EXERCISE MATERIAL:
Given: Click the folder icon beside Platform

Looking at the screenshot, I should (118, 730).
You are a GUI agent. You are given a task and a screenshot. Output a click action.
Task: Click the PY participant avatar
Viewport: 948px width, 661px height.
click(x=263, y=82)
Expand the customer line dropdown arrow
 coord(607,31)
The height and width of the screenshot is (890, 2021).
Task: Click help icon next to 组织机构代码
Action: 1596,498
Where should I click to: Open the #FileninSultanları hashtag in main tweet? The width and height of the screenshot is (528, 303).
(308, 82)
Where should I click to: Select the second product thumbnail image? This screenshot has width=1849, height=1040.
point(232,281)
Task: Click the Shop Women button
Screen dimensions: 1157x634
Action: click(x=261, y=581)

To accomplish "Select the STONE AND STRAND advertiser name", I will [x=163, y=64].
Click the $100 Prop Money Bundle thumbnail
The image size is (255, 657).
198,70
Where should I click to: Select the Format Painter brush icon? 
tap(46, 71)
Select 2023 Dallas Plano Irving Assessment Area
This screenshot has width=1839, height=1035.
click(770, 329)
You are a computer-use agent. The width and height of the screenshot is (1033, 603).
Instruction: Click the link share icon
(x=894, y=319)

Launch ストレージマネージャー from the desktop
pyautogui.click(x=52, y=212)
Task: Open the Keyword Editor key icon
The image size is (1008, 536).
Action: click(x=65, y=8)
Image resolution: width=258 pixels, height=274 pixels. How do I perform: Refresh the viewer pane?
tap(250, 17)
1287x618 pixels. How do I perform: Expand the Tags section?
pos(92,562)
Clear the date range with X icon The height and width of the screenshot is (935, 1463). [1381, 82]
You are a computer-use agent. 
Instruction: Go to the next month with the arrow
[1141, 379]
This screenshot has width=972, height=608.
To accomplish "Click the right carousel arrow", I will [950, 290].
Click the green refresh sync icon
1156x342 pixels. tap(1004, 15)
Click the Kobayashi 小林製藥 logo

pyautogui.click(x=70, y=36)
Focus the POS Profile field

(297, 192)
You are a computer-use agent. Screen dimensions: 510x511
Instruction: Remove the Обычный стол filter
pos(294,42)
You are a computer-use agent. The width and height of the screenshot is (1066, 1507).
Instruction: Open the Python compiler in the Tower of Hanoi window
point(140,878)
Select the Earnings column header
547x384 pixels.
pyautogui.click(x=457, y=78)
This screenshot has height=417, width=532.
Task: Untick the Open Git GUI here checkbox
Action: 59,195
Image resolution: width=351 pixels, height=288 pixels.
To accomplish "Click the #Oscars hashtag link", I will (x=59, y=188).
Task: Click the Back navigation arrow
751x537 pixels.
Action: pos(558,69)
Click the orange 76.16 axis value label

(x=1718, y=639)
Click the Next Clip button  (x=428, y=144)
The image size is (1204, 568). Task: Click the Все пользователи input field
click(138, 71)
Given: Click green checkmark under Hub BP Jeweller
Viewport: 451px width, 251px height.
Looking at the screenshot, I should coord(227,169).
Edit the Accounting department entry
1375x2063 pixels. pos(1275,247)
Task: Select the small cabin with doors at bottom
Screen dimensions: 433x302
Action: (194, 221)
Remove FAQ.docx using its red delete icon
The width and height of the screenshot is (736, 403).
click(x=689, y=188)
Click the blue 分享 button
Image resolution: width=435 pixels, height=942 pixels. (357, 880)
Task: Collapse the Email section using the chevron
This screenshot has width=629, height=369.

EXERCISE INSTRUCTIONS: Put the data, everything from the line containing "Task: Open the Keyword Editor key icon" down to the line containing "pos(294,42)", into a two-column CSV headed instruction and answer. Give one row per instruction, with the instruction text and its answer each in a single quoted field and any line breaks inside a field replaced by spaces.

RESULT FOR THIS TASK:
instruction,answer
"Task: Open the Keyword Editor key icon The image size is (1008, 536).","Action: click(x=65, y=8)"
"Image resolution: width=258 pixels, height=274 pixels. How do I perform: Refresh the viewer pane?","tap(250, 17)"
"1287x618 pixels. How do I perform: Expand the Tags section?","pos(92,562)"
"Clear the date range with X icon The height and width of the screenshot is (935, 1463).","[1381, 82]"
"You are a computer-use agent. Instruction: Go to the next month with the arrow","[1141, 379]"
"This screenshot has width=972, height=608. To accomplish ""Click the right carousel arrow"",","I will [950, 290]."
"Click the green refresh sync icon","1156x342 pixels. tap(1004, 15)"
"Click the Kobayashi 小林製藥 logo","pyautogui.click(x=70, y=36)"
"Focus the POS Profile field","(297, 192)"
"You are a computer-use agent. Screen dimensions: 510x511 Instruction: Remove the Обычный стол filter","pos(294,42)"